_Your objective_
Rewrite the items below with every "computer-use agent" replaced by "computer-use assistant", leaving everything else unchanged.

— BEGIN Provided data —

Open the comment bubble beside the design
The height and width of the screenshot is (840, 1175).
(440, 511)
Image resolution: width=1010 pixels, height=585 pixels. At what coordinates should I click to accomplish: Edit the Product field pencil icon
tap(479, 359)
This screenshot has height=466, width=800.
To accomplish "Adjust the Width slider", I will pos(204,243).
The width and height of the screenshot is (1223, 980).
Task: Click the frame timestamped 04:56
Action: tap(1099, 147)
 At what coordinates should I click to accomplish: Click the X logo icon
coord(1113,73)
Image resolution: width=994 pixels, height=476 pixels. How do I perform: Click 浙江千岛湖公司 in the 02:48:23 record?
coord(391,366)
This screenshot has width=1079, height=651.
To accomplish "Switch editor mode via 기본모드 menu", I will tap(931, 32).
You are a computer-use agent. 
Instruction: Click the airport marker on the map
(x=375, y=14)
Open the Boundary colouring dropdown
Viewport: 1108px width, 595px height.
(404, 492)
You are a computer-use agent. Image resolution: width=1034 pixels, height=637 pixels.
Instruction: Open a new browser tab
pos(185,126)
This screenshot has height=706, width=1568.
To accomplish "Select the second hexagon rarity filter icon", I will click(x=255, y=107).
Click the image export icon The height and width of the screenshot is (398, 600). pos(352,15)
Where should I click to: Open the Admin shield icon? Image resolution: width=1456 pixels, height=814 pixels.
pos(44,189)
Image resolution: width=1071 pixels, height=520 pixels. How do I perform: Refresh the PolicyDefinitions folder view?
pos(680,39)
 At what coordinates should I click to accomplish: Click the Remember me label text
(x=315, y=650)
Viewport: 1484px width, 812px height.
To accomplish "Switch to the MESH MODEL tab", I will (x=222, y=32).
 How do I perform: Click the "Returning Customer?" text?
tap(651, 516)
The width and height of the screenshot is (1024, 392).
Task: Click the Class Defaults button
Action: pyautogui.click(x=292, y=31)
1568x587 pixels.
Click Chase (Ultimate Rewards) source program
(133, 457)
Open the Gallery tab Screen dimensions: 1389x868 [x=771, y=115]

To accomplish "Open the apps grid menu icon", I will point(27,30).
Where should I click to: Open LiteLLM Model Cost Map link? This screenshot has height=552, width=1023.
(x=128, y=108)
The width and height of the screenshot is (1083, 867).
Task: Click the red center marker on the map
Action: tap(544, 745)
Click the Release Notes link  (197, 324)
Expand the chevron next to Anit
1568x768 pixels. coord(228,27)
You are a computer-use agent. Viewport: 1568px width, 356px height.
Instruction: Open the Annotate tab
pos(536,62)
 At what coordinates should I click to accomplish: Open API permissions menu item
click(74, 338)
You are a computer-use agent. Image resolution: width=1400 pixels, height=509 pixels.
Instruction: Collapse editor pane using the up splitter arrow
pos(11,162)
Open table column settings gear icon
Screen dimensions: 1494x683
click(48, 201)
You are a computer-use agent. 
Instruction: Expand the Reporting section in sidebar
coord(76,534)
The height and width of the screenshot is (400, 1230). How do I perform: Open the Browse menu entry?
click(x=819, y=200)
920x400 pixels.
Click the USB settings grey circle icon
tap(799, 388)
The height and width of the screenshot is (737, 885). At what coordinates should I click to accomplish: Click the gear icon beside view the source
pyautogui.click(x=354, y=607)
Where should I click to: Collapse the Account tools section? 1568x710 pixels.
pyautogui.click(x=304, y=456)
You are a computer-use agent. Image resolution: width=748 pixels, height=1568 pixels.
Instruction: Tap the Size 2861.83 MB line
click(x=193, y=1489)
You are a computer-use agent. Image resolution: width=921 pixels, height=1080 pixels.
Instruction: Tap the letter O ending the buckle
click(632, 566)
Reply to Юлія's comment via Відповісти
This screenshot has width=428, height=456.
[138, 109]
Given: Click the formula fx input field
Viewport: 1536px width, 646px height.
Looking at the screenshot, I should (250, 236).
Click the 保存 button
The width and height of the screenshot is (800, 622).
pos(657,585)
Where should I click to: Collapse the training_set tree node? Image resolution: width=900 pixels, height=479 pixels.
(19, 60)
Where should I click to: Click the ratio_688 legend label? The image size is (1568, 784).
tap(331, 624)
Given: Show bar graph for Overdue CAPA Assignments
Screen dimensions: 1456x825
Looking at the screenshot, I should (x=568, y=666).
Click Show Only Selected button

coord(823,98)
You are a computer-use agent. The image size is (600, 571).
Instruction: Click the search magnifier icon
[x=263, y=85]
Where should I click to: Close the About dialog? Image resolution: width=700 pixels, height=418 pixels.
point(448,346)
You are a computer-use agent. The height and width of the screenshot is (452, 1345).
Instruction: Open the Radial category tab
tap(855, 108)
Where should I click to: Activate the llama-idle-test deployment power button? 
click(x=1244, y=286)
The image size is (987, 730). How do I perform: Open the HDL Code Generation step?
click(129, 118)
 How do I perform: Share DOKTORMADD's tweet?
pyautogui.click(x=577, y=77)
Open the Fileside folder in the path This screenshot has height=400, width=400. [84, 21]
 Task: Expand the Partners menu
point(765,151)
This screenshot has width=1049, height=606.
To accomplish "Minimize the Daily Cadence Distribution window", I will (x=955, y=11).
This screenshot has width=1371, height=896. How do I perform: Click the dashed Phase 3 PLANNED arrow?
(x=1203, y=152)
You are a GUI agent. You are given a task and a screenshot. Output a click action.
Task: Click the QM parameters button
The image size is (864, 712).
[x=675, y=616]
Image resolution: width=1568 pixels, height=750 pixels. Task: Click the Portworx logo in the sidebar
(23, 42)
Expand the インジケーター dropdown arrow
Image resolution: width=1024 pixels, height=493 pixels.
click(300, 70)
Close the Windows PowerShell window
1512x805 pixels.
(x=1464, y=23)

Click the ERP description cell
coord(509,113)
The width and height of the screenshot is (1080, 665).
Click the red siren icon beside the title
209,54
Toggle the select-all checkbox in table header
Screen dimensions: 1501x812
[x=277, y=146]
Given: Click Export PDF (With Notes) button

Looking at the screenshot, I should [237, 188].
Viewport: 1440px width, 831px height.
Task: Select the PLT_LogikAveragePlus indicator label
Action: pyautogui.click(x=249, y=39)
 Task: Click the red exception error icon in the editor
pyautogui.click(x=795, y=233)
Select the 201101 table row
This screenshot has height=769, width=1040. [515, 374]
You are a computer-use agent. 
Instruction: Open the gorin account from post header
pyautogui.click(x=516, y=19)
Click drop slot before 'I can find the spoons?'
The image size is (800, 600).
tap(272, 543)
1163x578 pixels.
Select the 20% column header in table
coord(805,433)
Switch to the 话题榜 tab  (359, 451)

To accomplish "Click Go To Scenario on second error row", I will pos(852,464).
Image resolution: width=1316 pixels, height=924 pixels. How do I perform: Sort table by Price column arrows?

— END Provided data —

_Written solution_
Open the comment bubble beside the design
The height and width of the screenshot is (840, 1175).
(440, 511)
Image resolution: width=1010 pixels, height=585 pixels. At what coordinates should I click to accomplish: Edit the Product field pencil icon
tap(479, 359)
This screenshot has height=466, width=800.
To accomplish "Adjust the Width slider", I will pos(204,243).
The width and height of the screenshot is (1223, 980).
Task: Click the frame timestamped 04:56
Action: tap(1099, 147)
 At what coordinates should I click to accomplish: Click the X logo icon
coord(1113,73)
Image resolution: width=994 pixels, height=476 pixels. How do I perform: Click 浙江千岛湖公司 in the 02:48:23 record?
coord(391,366)
This screenshot has width=1079, height=651.
To accomplish "Switch editor mode via 기본모드 menu", I will tap(931, 32).
You are a computer-use assistant. 
Instruction: Click the airport marker on the map
(x=375, y=14)
Open the Boundary colouring dropdown
Viewport: 1108px width, 595px height.
(404, 492)
You are a computer-use assistant. Image resolution: width=1034 pixels, height=637 pixels.
Instruction: Open a new browser tab
pos(185,126)
This screenshot has height=706, width=1568.
To accomplish "Select the second hexagon rarity filter icon", I will click(x=255, y=107).
Click the image export icon The height and width of the screenshot is (398, 600). pos(352,15)
Where should I click to: Open the Admin shield icon? Image resolution: width=1456 pixels, height=814 pixels.
pos(44,189)
Image resolution: width=1071 pixels, height=520 pixels. How do I perform: Refresh the PolicyDefinitions folder view?
pos(680,39)
 At what coordinates should I click to accomplish: Click the Remember me label text
(x=315, y=650)
Viewport: 1484px width, 812px height.
To accomplish "Switch to the MESH MODEL tab", I will (x=222, y=32).
 How do I perform: Click the "Returning Customer?" text?
tap(651, 516)
The width and height of the screenshot is (1024, 392).
Task: Click the Class Defaults button
Action: pyautogui.click(x=292, y=31)
1568x587 pixels.
Click Chase (Ultimate Rewards) source program
(133, 457)
Open the Gallery tab Screen dimensions: 1389x868 [x=771, y=115]

To accomplish "Open the apps grid menu icon", I will point(27,30).
Where should I click to: Open LiteLLM Model Cost Map link? This screenshot has height=552, width=1023.
(x=128, y=108)
The width and height of the screenshot is (1083, 867).
Task: Click the red center marker on the map
Action: tap(544, 745)
Click the Release Notes link  (197, 324)
Expand the chevron next to Anit
1568x768 pixels. coord(228,27)
You are a computer-use assistant. Viewport: 1568px width, 356px height.
Instruction: Open the Annotate tab
pos(536,62)
 At what coordinates should I click to accomplish: Open API permissions menu item
click(74, 338)
You are a computer-use assistant. Image resolution: width=1400 pixels, height=509 pixels.
Instruction: Collapse editor pane using the up splitter arrow
pos(11,162)
Open table column settings gear icon
Screen dimensions: 1494x683
click(48, 201)
You are a computer-use assistant. 
Instruction: Expand the Reporting section in sidebar
coord(76,534)
The height and width of the screenshot is (400, 1230). How do I perform: Open the Browse menu entry?
click(x=819, y=200)
920x400 pixels.
Click the USB settings grey circle icon
tap(799, 388)
The height and width of the screenshot is (737, 885). At what coordinates should I click to accomplish: Click the gear icon beside view the source
pyautogui.click(x=354, y=607)
Where should I click to: Collapse the Account tools section? 1568x710 pixels.
pyautogui.click(x=304, y=456)
You are a computer-use assistant. Image resolution: width=748 pixels, height=1568 pixels.
Instruction: Tap the Size 2861.83 MB line
click(x=193, y=1489)
You are a computer-use assistant. Image resolution: width=921 pixels, height=1080 pixels.
Instruction: Tap the letter O ending the buckle
click(632, 566)
Reply to Юлія's comment via Відповісти
This screenshot has width=428, height=456.
[138, 109]
Given: Click the formula fx input field
Viewport: 1536px width, 646px height.
Looking at the screenshot, I should (250, 236).
Click the 保存 button
The width and height of the screenshot is (800, 622).
pos(657,585)
Where should I click to: Collapse the training_set tree node? Image resolution: width=900 pixels, height=479 pixels.
(19, 60)
Where should I click to: Click the ratio_688 legend label? The image size is (1568, 784).
tap(331, 624)
Given: Show bar graph for Overdue CAPA Assignments
Screen dimensions: 1456x825
Looking at the screenshot, I should (x=568, y=666).
Click Show Only Selected button

coord(823,98)
You are a computer-use assistant. The image size is (600, 571).
Instruction: Click the search magnifier icon
[x=263, y=85]
Where should I click to: Close the About dialog? Image resolution: width=700 pixels, height=418 pixels.
point(448,346)
You are a computer-use assistant. The height and width of the screenshot is (452, 1345).
Instruction: Open the Radial category tab
tap(855, 108)
Where should I click to: Activate the llama-idle-test deployment power button? 
click(x=1244, y=286)
The image size is (987, 730). How do I perform: Open the HDL Code Generation step?
click(129, 118)
 How do I perform: Share DOKTORMADD's tweet?
pyautogui.click(x=577, y=77)
Open the Fileside folder in the path This screenshot has height=400, width=400. [84, 21]
 Task: Expand the Partners menu
point(765,151)
This screenshot has width=1049, height=606.
To accomplish "Minimize the Daily Cadence Distribution window", I will (x=955, y=11).
This screenshot has width=1371, height=896. How do I perform: Click the dashed Phase 3 PLANNED arrow?
(x=1203, y=152)
You are a GUI agent. You are given a task and a screenshot. Output a click action.
Task: Click the QM parameters button
The image size is (864, 712).
[x=675, y=616]
Image resolution: width=1568 pixels, height=750 pixels. Task: Click the Portworx logo in the sidebar
(23, 42)
Expand the インジケーター dropdown arrow
Image resolution: width=1024 pixels, height=493 pixels.
click(300, 70)
Close the Windows PowerShell window
1512x805 pixels.
(x=1464, y=23)

Click the ERP description cell
coord(509,113)
The width and height of the screenshot is (1080, 665).
Click the red siren icon beside the title
209,54
Toggle the select-all checkbox in table header
Screen dimensions: 1501x812
[x=277, y=146]
Given: Click Export PDF (With Notes) button

Looking at the screenshot, I should [237, 188].
Viewport: 1440px width, 831px height.
Task: Select the PLT_LogikAveragePlus indicator label
Action: pyautogui.click(x=249, y=39)
 Task: Click the red exception error icon in the editor
pyautogui.click(x=795, y=233)
Select the 201101 table row
This screenshot has height=769, width=1040. [515, 374]
You are a computer-use assistant. 
Instruction: Open the gorin account from post header
pyautogui.click(x=516, y=19)
Click drop slot before 'I can find the spoons?'
The image size is (800, 600).
tap(272, 543)
1163x578 pixels.
Select the 20% column header in table
coord(805,433)
Switch to the 话题榜 tab  (359, 451)

To accomplish "Click Go To Scenario on second error row", I will pos(852,464).
Image resolution: width=1316 pixels, height=924 pixels. How do I perform: Sort table by Price column arrows?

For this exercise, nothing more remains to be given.